Monday 22 January 2018

Egypt's deputy backed by Israel, WikiLeaks reveals

An Egyptian soldier in his tank at Tahrir Square in Cairo yesterday, as protesters began digging in for a long fight in their demand for the resignation of President Hosni Mubarak
An Egyptian soldier in his tank at Tahrir Square in Cairo yesterday, as protesters began digging in for a long fight in their demand for the resignation of President Hosni Mubarak

Adrian Blomfield in Cairo

The new vice president of Egypt is a long-standing favourite of Israel's who spoke daily to the Tel Aviv government via a secret "hotline" to Cairo, leaked documents disclose.

Mr Suleiman, who is widely tipped to take over from Hosni Mubarak as president, was named as Israel's preferred candidate for the job after discussions with American officials in 2008.

As a key figure working for Middle East peace, he once suggested Israeli troops would be "welcome" to invade Egypt to stop weapons being smuggled to Hamas terrorists in neighbouring Gaza.
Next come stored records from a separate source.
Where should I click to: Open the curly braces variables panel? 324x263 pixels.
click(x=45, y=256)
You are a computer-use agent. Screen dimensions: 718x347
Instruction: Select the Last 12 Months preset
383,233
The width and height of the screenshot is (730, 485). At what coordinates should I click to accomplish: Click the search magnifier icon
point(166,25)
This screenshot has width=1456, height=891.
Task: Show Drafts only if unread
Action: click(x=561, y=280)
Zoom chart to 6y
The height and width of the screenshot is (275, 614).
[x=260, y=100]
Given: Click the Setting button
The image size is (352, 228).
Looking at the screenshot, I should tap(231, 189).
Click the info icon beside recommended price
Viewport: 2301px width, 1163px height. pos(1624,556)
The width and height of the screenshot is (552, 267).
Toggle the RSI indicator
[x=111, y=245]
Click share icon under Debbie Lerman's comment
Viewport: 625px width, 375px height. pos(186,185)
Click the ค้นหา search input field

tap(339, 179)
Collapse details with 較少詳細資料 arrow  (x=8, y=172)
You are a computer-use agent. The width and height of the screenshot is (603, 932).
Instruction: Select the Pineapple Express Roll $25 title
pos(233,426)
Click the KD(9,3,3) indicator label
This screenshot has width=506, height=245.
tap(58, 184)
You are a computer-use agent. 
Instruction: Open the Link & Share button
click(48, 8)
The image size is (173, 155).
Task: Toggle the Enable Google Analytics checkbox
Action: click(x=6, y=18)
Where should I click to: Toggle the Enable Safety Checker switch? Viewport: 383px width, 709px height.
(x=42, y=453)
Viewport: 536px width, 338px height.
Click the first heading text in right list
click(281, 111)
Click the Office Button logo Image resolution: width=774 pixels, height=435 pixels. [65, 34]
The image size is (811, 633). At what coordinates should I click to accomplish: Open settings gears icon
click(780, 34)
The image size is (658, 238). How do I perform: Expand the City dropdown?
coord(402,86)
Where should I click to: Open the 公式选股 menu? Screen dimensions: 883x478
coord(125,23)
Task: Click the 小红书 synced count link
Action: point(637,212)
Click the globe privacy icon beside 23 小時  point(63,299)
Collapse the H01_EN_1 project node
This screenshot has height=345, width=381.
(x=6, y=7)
The details, which emerged in secret files obtained by WikiLeaks, come after Mr Suleiman began talks with opposition groups on the future for Egypt's government.

On Saturday, Mr Suleiman won the backing of US Secretary of State Hillary Clinton to lead the "transition" to democracy.

British Prime Minister David Cameron spoke to Mr Suleiman yesterday and urged him to take "bold and credible steps" to show the world that Egypt is embarking on an "irreversible, urgent and real" transition.

Leaked cables from American embassies in Cairo and Tel Aviv disclose the close co-operation between Mr Suleiman and the US and Israeli governments as well as diplomats' intense interest in likely successors to the ageing President Mubarak (83).

By 2008, Mr Suleiman, who was head of the foreign intelligence service, had become Israel's main point of contact in the Egyptian government.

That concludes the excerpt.